Beautiful truths with Over the Rhine at Underground Arts
Last Saturday’s cold and wet attitude could not prevent the warmth and beauty of Over the Rhine from overtaking Underground Arts. Husband and wife duo of Karin Bergquist and Linford Detweiler let their folk rock wrap the seated audience in the wealth of their 23-year musical history. With their newest holiday-themed release Blood Oranges in the Snow as a backdrop, they delivered their take on “reality” Christmas. And with some cuts from other works, including their masterful 2013 double album Meet Me at the Edge of the World, it would be tough to disappoint anyone in the rapt crowd. Though a seemingly odd venue for such a band, Underground Arts ended up being quite a fine setting for Over the Rhine’s beautiful truths.

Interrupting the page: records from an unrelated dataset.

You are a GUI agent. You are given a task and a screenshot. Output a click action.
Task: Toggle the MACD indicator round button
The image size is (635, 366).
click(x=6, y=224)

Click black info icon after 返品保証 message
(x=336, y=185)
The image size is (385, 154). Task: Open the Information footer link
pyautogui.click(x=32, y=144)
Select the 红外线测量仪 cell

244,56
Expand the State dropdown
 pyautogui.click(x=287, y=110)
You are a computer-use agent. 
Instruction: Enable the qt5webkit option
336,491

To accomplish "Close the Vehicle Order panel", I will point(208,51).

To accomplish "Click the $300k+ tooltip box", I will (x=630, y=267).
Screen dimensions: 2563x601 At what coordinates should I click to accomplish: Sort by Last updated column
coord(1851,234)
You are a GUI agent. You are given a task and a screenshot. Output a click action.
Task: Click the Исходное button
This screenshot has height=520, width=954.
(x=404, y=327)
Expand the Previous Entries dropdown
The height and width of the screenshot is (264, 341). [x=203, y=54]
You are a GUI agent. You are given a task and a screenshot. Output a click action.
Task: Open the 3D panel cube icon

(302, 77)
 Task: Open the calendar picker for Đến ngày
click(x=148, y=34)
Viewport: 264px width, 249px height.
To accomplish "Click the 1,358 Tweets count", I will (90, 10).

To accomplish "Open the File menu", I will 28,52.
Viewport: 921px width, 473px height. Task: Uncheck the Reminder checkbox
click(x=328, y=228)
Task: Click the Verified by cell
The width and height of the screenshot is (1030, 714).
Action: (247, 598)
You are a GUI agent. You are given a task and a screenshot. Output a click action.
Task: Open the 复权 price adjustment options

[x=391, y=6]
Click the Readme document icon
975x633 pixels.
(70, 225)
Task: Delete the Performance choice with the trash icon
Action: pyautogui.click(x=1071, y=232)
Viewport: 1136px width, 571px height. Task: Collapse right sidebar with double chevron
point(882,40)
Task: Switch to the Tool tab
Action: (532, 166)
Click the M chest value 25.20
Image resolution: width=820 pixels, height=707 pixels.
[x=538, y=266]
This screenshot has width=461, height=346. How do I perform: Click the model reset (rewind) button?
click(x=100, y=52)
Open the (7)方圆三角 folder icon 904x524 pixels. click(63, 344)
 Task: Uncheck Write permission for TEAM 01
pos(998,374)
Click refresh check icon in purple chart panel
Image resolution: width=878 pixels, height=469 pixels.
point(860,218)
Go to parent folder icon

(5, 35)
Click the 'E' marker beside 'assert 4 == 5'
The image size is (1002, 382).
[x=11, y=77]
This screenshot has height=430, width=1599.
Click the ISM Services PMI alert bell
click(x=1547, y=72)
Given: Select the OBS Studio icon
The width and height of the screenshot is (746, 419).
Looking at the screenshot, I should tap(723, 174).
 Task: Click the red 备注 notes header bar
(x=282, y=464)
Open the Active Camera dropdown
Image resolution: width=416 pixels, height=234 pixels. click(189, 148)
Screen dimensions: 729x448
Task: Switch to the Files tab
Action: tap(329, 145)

Opening the night was the eclectic folk maestro Dom Flemons. Founding member of the Carolina Chocolate Drops, Flemons was a charming eccentric. With his instruments that time forgot, like the mini-pipe-like quills and actual bones, Flemons wove musical narratives unique and rich in history. The crowning moment was his banjo one-upsmanship at the set’s end; he played one banjo and then on his final song pulled out a rare large banjo from Philadelphia circa 1924. A brilliant and memorable look at the past, Flemons was the perfect entertainment to begin the evening.